Dear Recycling Bins: Perplexing Plastic

Dear Recycling Bins: Our Weekly Recycling Advice Column

Welcome to our weekly advice column where we look at all things recycling and give you the answers you’re desperately seeking.

Dear Recycling Bins,

I read headlines and articles just about every day about the terrible impact of plastic on our planet, yet when I go to dutifully recycle my plastic, I’m confused about what will be accepted by my local council. I know that plastic bottles are fine to recycle, but I use so much more plastic than this. My friend lives in a neighbouring town and she tells me she can’t even recycle her yoghurt pots! So how do I know which plastics I can and can’t recycle?

P.S I try to read labels and decipher whether I can recycle plastic containers or packaging, but I’m only met with confusing abbreviations and numbers which mean nothing to me! Please help!

Yours Sincerely,

Perplexed about Plastic

Dear Perplexed about Plastic,

We sympathise about your confusion around plastic, there are so many different types and grades! You’re right about plastic bottles being easy to recycle; 99% of UK local authorities accept them either in recycling schemes or at recycling centres.

You mention that your friend can’t recycle yoghurt pots. Rigid or mixed plastics like pots, tubs, and trays can be recycled, though there is more work to do in improving the collection, sorting, and processing infrastructure for these materials. Around 79% of councils accept rigid plastics in their collections. Did you know that you can check which plastics your council accepts here?

Now, let’s address your plastic label confusion. When you look at the label, you’ll see an abbreviation and a number, which tells you the type of plastic the container is made from, and its resin code.
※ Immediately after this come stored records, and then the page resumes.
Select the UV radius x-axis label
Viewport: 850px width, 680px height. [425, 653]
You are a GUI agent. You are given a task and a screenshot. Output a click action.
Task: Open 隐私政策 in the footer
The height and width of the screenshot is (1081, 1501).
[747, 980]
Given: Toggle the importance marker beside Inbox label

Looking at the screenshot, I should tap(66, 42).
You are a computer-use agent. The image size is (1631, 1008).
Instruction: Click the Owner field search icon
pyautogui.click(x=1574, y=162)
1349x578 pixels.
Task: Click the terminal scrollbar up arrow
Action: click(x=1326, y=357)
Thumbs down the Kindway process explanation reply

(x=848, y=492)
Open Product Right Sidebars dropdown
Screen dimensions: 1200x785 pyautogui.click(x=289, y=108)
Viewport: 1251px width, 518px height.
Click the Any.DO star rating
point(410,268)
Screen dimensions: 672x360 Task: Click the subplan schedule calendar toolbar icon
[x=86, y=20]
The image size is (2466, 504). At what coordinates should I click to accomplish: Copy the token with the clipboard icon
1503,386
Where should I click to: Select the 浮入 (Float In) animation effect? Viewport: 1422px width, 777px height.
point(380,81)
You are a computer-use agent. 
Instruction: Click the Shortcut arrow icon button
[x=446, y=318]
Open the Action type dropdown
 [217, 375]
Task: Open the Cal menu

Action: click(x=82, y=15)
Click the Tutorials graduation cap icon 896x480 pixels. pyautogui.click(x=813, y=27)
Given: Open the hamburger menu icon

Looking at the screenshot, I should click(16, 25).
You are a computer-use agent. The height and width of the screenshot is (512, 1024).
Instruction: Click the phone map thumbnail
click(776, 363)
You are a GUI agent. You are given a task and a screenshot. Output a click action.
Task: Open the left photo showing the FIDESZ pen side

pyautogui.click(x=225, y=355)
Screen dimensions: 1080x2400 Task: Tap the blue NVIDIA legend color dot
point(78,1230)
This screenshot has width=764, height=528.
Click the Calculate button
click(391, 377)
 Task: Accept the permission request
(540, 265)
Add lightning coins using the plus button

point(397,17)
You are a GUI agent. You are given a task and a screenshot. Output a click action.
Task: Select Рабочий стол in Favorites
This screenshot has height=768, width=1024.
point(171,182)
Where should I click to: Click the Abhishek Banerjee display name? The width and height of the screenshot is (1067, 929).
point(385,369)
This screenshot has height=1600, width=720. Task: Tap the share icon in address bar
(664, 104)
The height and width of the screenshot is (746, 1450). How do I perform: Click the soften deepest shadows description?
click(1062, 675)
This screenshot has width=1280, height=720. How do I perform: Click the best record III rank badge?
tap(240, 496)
If you see PET (or PETE) and number 1: This is Polyethylene terephthalate, or the plastic that’s better known as the one plastic bottles are made from. You’ll find it in fruit punnets and textile fibres too. Recycled PET can be made into fleece, carpets, and new food packaging.

If you see HDPE and number 2: This is High density polyethylene, and you’ll find this in plastic milk bottles, shampoo and cleaning product bottles. These are collected by 92% of councils and they’re recycled into garden furniture, litter bins, pipes, and new milk bottles.

If you see PVC and number 3: This is Polyvinyl chloride, which is found in window frames, drainage pipes, shower curtains, toys, and clothing. This is not generally accepted for recycling, and it’s being used less and less in packaging for this reason.

If you see LDPE and number 4: This is Low density polyethylene, which you’ll find in carrier bags, some containers, and the plastic rings you see around beer and lager cans. This is not generally accepted for recycling, but mixed plastic recycling may be possible within the next 5 years.

If you see PP and number 5: This is Polypropylene, which is found in margarine tubs, bottle tops, waterproof clothing and carrier bags. It’s not generally accepted for recycling; however it may be recyclable widely within 5 years.

If you see PS and number 6: This is good old Polystyrene, which you’ll find in takeaway coffee cups, yoghurt pots, and in the box if you order anything fragile online. This is not usually accepted in household recycling, but sometimes, retailers and manufacturers take it back and reuse it.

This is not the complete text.